Basset continued, “Persons are stretched thin. We need additional staff. If it gets to the point of where it was during the first wave then we’d need additional staff without question. So, that’s certainly a concern for us given everything that’s going on with the new Senior House Officers (SHOs) and the interns.”

At one point in April, more than 200 healthcare workers were placed in quarantine after being potentially exposed to the virus.

That included 96 physicians, 62 nurses, 12 rehabilitation and respiratory technicians, nine radiologists and eight lab workers.

Noting that the first wave of cases in The Bahamas was not as bad as medical experts had expected, Bassett said she hopes the Ministry of Health and Public Hospitals Authority (PHA) officials don’t wait until there is a dire need for doctors to move to sort out issues like contracts.

“I’m sure they are aware of it,” she said. “Like I said before, when we had the first wave, the first group [of doctors] that was experiencing this issue, they got their contracts almost immediately. So, I’m hoping that we won’t wait for that for when we are hard pressed to say, ‘Okay, we need you now so we’re going to give you a contract.’ I hope we don’t wait for that. I hope that we do this scientifically and logically. If we look at the data, if we were that taxed in the first wave and it was not as bad as we had anticipated. But if it becomes that bad or those numbers are that high that we have to increase the manpower, we need to have those persons on staff.”

Up to June 14, there had been 104 COVID-19 cases in The Bahamas.

Since July 8, 20 cases have been confirmed — 13 on Grand Bahama and seven on New Providence. The latest five were confirmed yesterday (three on Grand Bahama and two on New Providence).

Morale

The relationship between the BDU and the PHA has been a contentious one over the past year with the union fighting for a myriad of issues, including maternity benefits and holiday pay.

And in the midst of a global pandemic, Bassett said the morale among doctors is so low that many are seeking employment outside of the country or outside of the public healthcare system.

“Ten of them were accepted into U.S. programs, others in the UK. And I think we had one or two who wanted to go privately,” she said.

“But because of the contention that is there, you can imagine what the morale would be like among the junior staff members.
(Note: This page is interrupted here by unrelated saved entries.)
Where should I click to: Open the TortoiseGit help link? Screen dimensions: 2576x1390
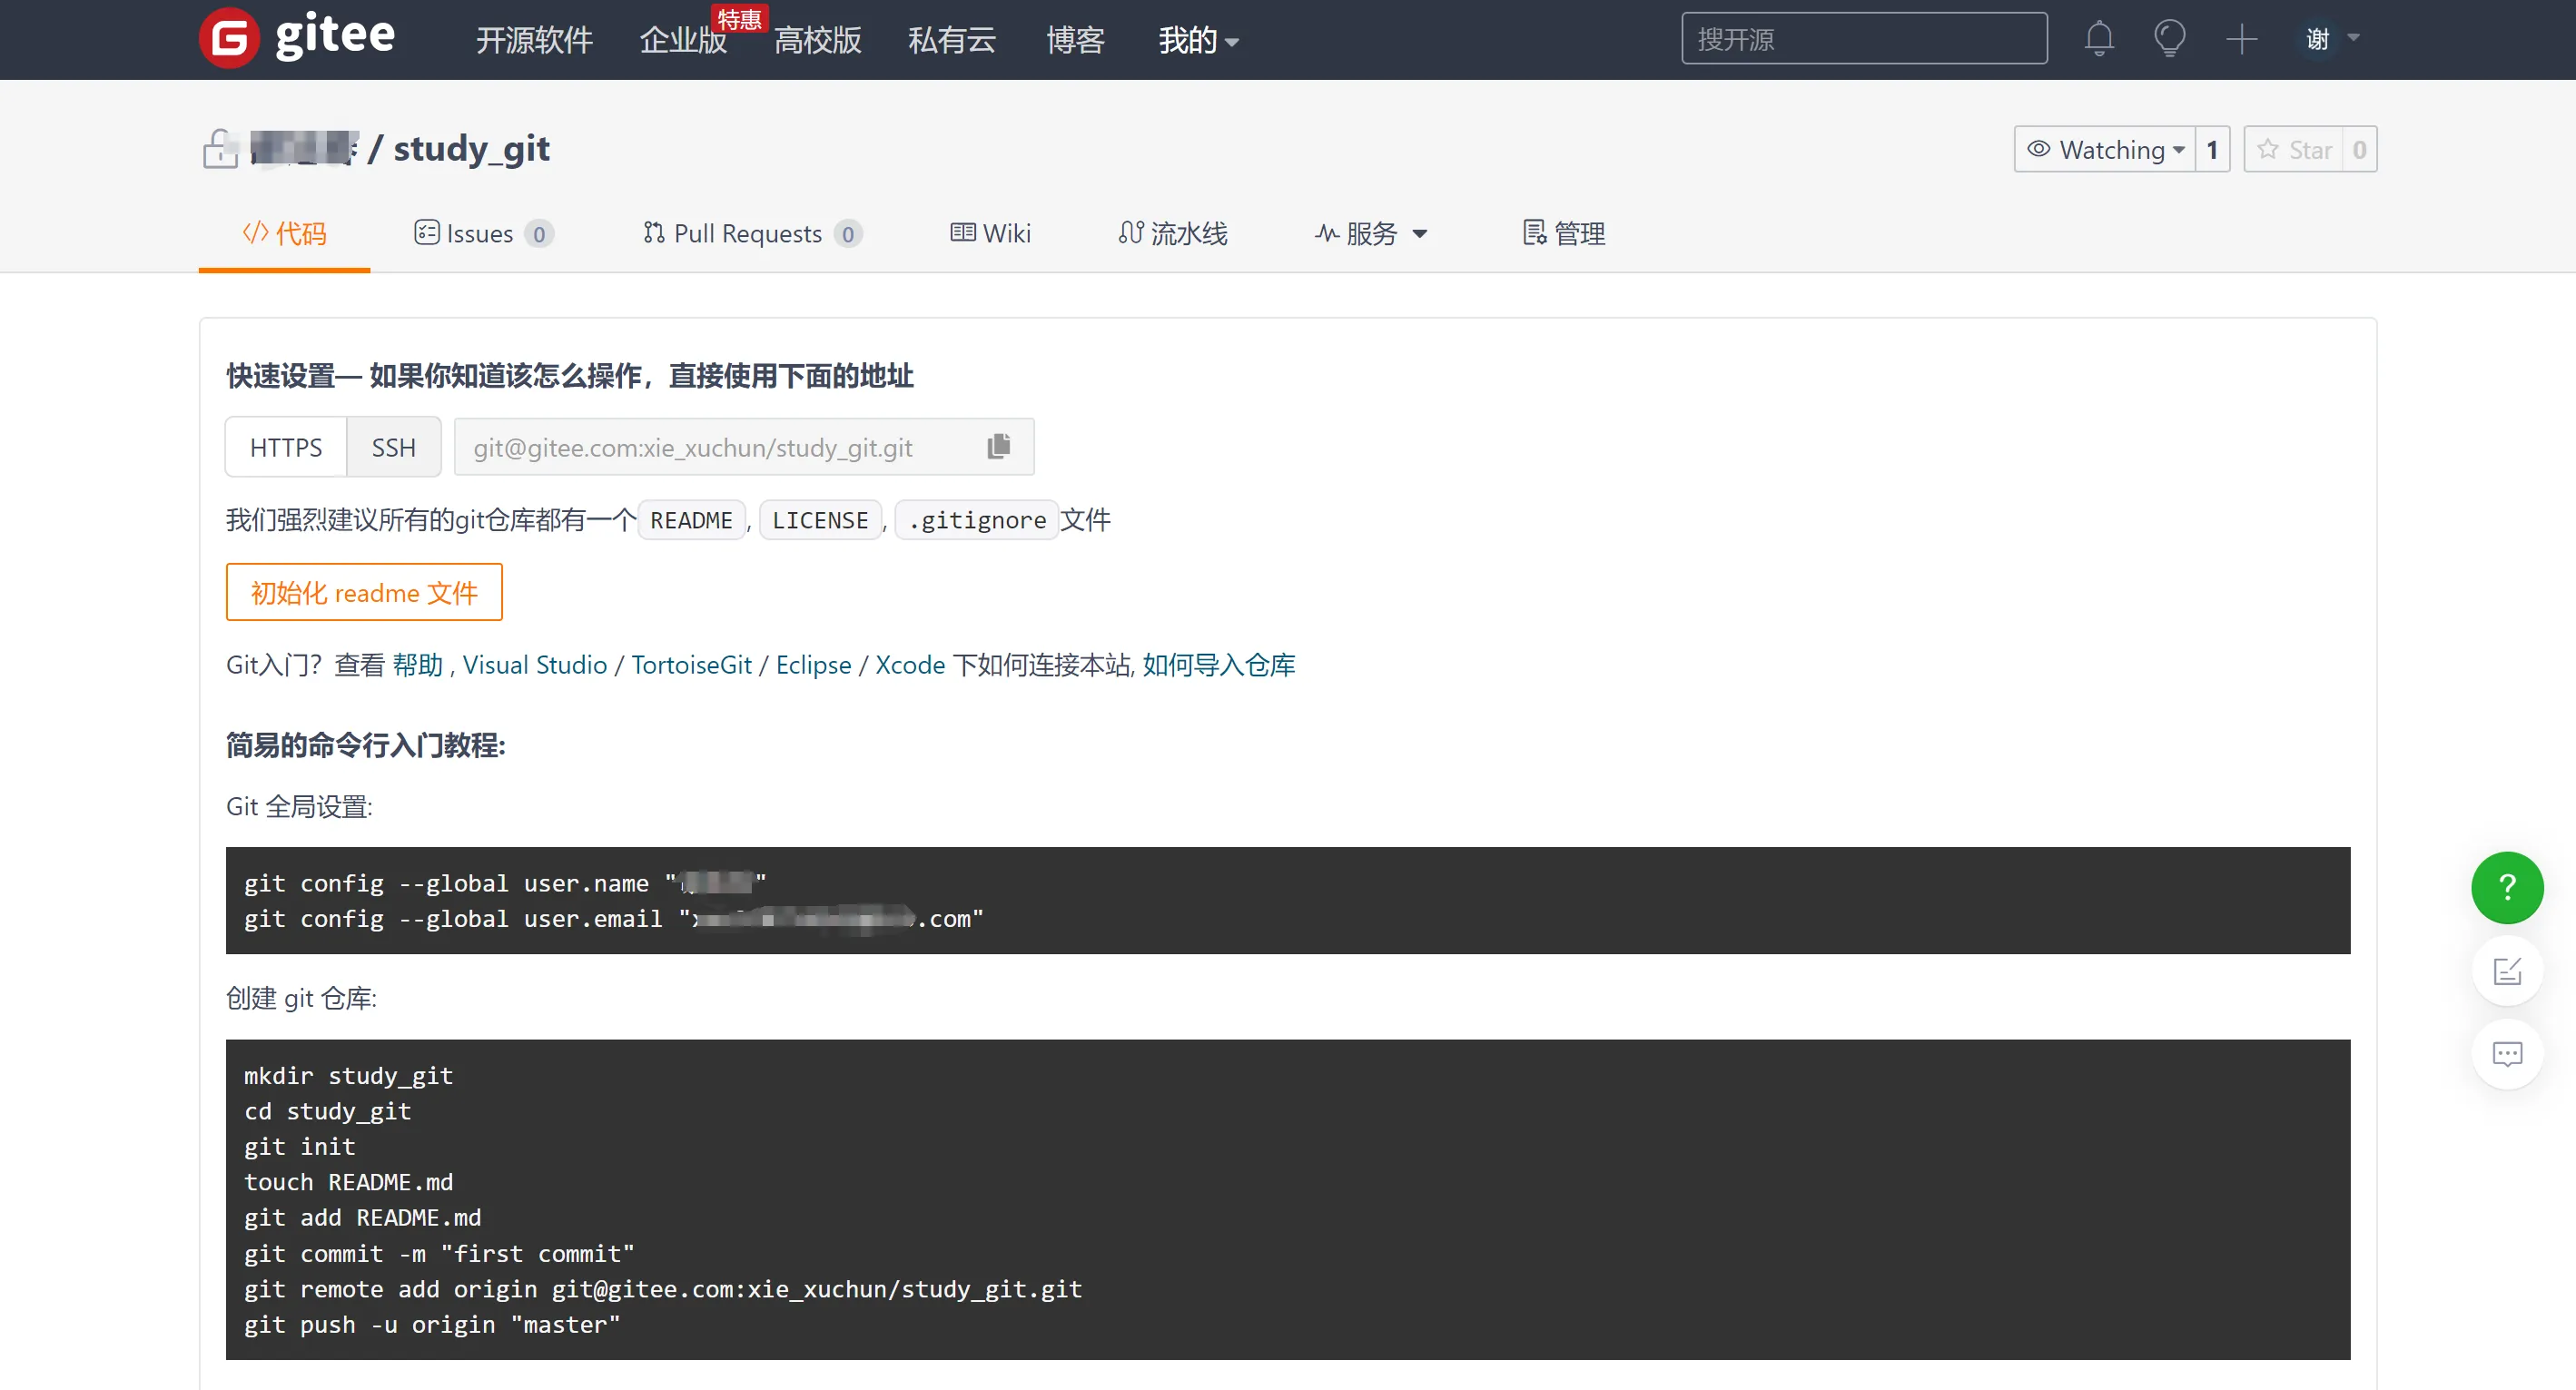tap(691, 665)
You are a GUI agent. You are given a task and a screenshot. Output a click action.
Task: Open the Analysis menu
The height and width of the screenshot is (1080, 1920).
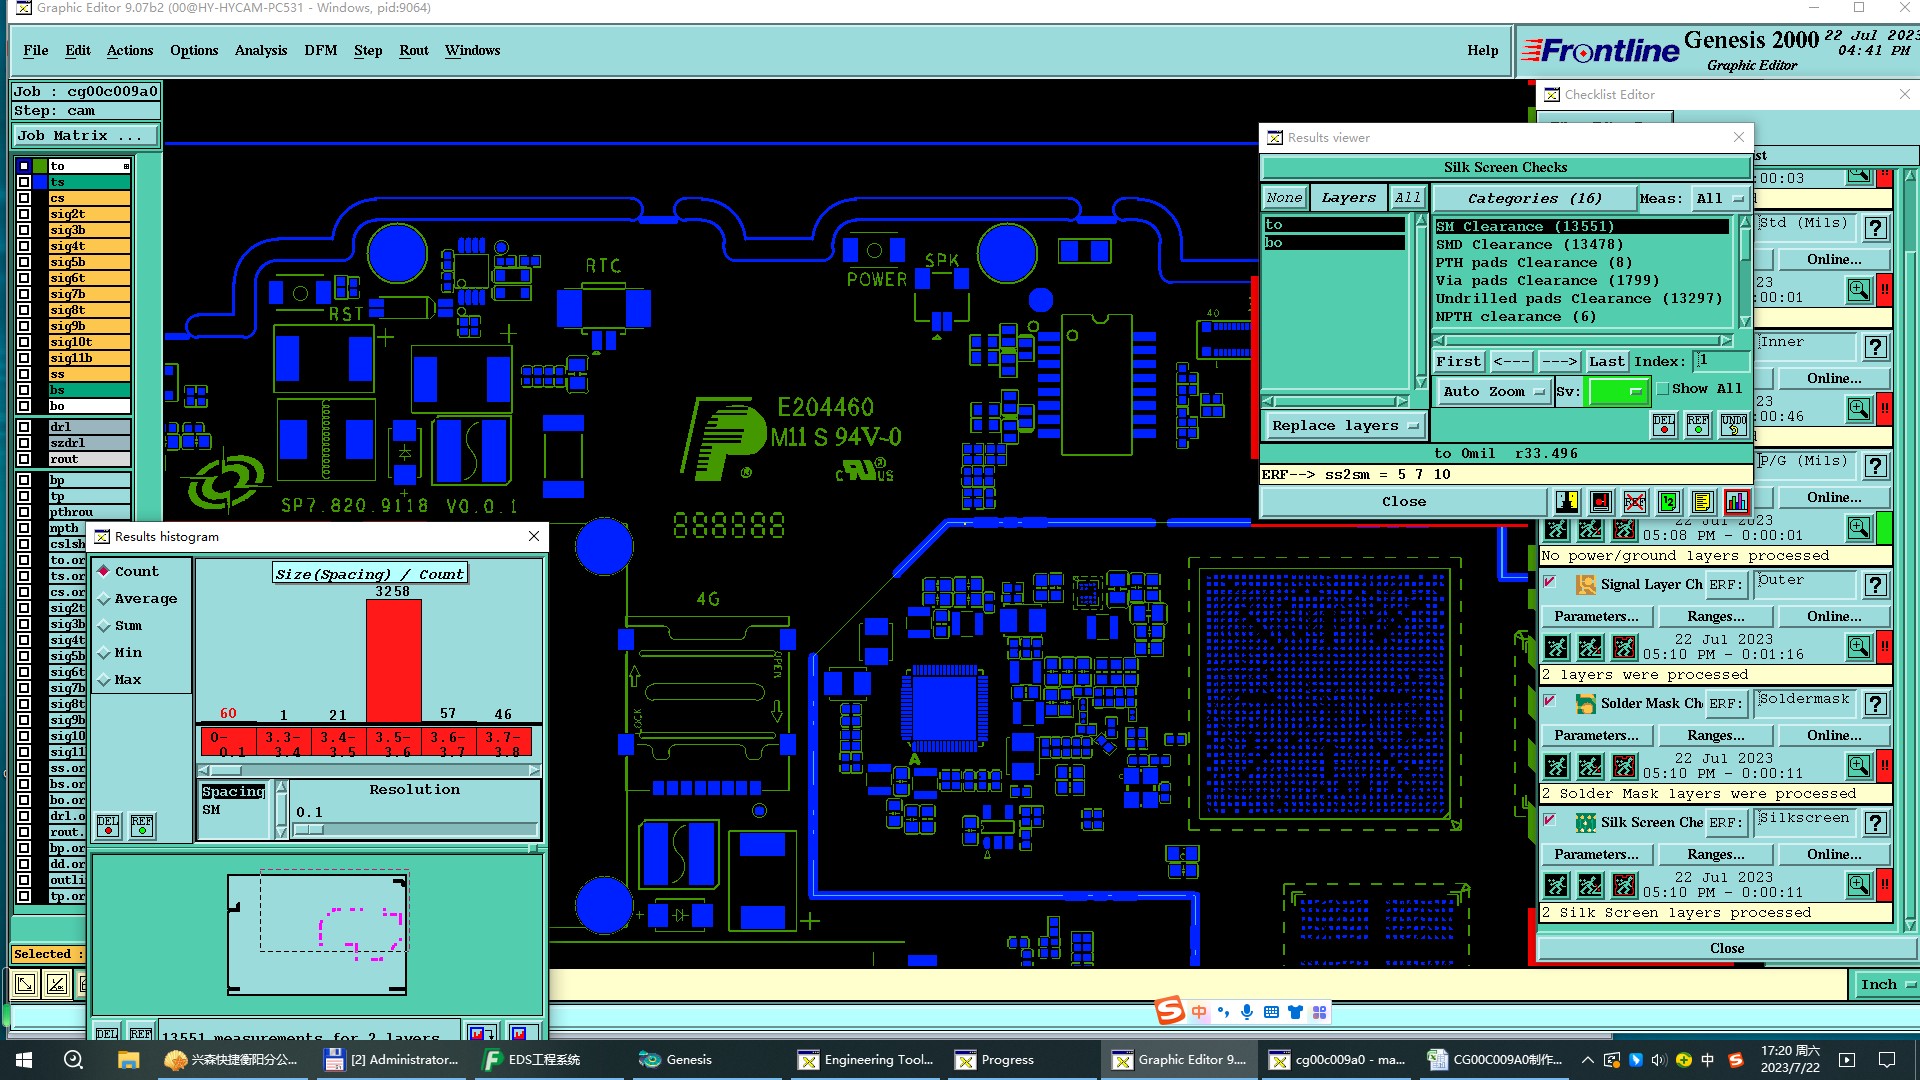tap(260, 51)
We’re constantly being told that our job is not secure. It could affect anybody. We’re always battling with getting secure. It doesn’t seem to have an ordered process. It seems to be targeted as they choose or as they see fit. So, the job security is lost.

“The respect for the human being and the worker is lost. You can have a building and you can have a hospital, but if you don’t have doctors to see patients then you would have lost your objective. You would not have met it.”

She added, “If you have workers who are overworked, under-appreciated, undervalued, you will not get value or the best out of these physicians. Now, we try the best that we can but the reality is it’s hard when you’re coming into a toxic work environment and the work you’re putting out goes unnoticed, under-appreciated and you get no respect.”

She said it’s hard for those doctors to continue to work at an optimal level under the circumstances which they are subjected to.

According to Bassett, many of the doctors are seeking to take American or British exams so as to move elsewhere because “The Bahamas is not being hospitable towards them”.

“We can possibly expect to see more persons leaving to seek employment elsewhere.”

Thirty-six interns began work on Monday and 35 SHOs are awaiting confirmation.